Crouse is also one of the “usual suspects” at This is Not A Reading Series. For the TINARS launch of his latest book, Son of the 100 Best Movies You’ve Never Seen, he joined forces with the brilliant comedy troupe Monkey Toast. At TINARS, Crouse has also interviewed Kathleen Turner, roasted Marc Glassman, and, most recently, was a “celebrity assassin” at the event to launch Graham Roumieu’s 101 Ways To Kill You Boss.  He will interview novelist Tony Burgess and award-winning filmmaker Bruce McDonald about their acclaimed adaptation of Pontypool Changes Everything, at The Gladstone Hotel Ballroom on Tuesday March 3.

W:
How long have you been collecting the “Best Movies You’ve Never Seen”?

R:
I’ve always been a fan of outsider and cult movies so I guess I have been collecting these titles for my whole life. I grew up as a movie obsessed kid in a tiny town in Nova Scotia. This was long before Video Stores dotted the landscape, so I had to rely on television (we only got 3 channels) and the local movie theatre to get my fix. The theatre was amazing. The town, Liverpool, was originally meant to be a very busy port so it had a very grand hotel and an opera house, but it was never as successful as hoped and the opera house was eventually converted into a movie theatre. The movie theatre could literally hold half the town’s population. It was grand and it was great. Also, because it was located at the very butt end of the distribution path the programming at the theatre was a little erratic. One day they’d play a Hollywood blockbuster (although six months or so old, but new to us), the next might be a Bruce Lee flick coupled with a Russian art film. I was indiscriminate and went to see them all and I think that’s what gave me my eclectic taste in movies.

W:
Of the 200 that you have assembled thus far in book form, what is your personal favourite?

R:
They’re all like my kids; it’s hard to pick a favorite but I’m really partial to The Cameraman’s Revenge in the Son of the 100 Best Movies You’ve Never Seen.

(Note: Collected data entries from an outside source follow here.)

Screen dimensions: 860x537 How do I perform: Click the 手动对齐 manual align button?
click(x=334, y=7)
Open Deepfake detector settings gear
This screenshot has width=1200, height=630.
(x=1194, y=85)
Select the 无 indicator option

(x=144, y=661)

It’s a 1912 stop motion animation film about a jilted husband whose revenge involves filming his wife and her lover and showing the result at the local cinema. All characters are played by animated insects and the results are so realistic one critic wondered if director Ladislas Starevich taught bugs to perform for the camera. It’s a bizarre, beautiful artifact from one of the pioneers of the art form.

W:
What is the difference between a ‘little known’ and a ‘cult’ film? Are such semantics merely a matter of marketing?

R:
All “little known” films would like to be “cult films.” If a film is little known, I guess it means that it is also little seen, whereas cult films have a life that transcends the actual movie. Cult films develop dedicated fan bases who go see the movie over and over, dress up and even act out the films. Little known movies don’t inspire such fanaticism… and usually have an inch of dust on them at the video store.

W:
Where do you stand on that perennial conundrum: rock, paper, scissors?

R:
Rock when I’m feeling sad; paper when it rains and scissors at tax time.

W:
Dozens of movies are released every week. You can only review a fixed number on your show.  How do whittle down the stack, to the titles that will receive coverage?

R:
I generally see pretty much everything that comes out and review different movies for different outlets. On Canada AM I stick with the big guns, the Hollywood blockbusters; on my CFRB radio show (Saturdays at Noon!) and my E! show, Richard Crouse’s Movie Show, I generally mix it up with a bit of Hollywood tempered with Canadian titles and cool foreign films and docs. In print, on my website (www.richardcrouse.ca), the CTV.ca and CFRB websites I generally cover as much as I can.

W:
What books are currently on your bedside table?

R:
I read a lot and there is always a stack of books piled high on my bedside table. I just read Eric Nuzum’s Dead Travel Fast, a fascinating look at vampire culture and history. I recently finished Deconstructing Sammy, a look at Sammy Davis Jr’s troubled final years by Matt Birkbeck. I bought it because of the back cover blurb. It’s a grabber! I’m one chapter away from finishing Vanity Fair’s Tales of Hollywood and am midway through Hellraisers, a book about the drunken exploits of Peter O’Toole, the Richards—Burton and Harris—and Oliver Reed.

W:
If you could put one recent cinematic trend on ice, what would it be?

R:
Bio pics that end with the main character dying only to reappear in a feel-good montage just before the credits roll. The old Hollywood wisdom says that heroes aren’t supposed to die at the end of movies, so I think bringing them back is a cheap trick to try and placate an audience. I get it, but I don’t like it. Going into these movies we know Harvey Milk and Che die, there’s no reason to bring them back for one more ghostly turn before the camera.

W:
Who is your favourite character on Sesame Street? Why?

R:
Ernie, because I think he has a secret life.

W:
You have participated in countless Hollywood junkets over the years. Do any stand out in your mind as being particularly surreal?

R:
Strange things always happen to me when I go to LA. Two of the strangest have involved Gary Busey. (Caution! Dropping names ahead.)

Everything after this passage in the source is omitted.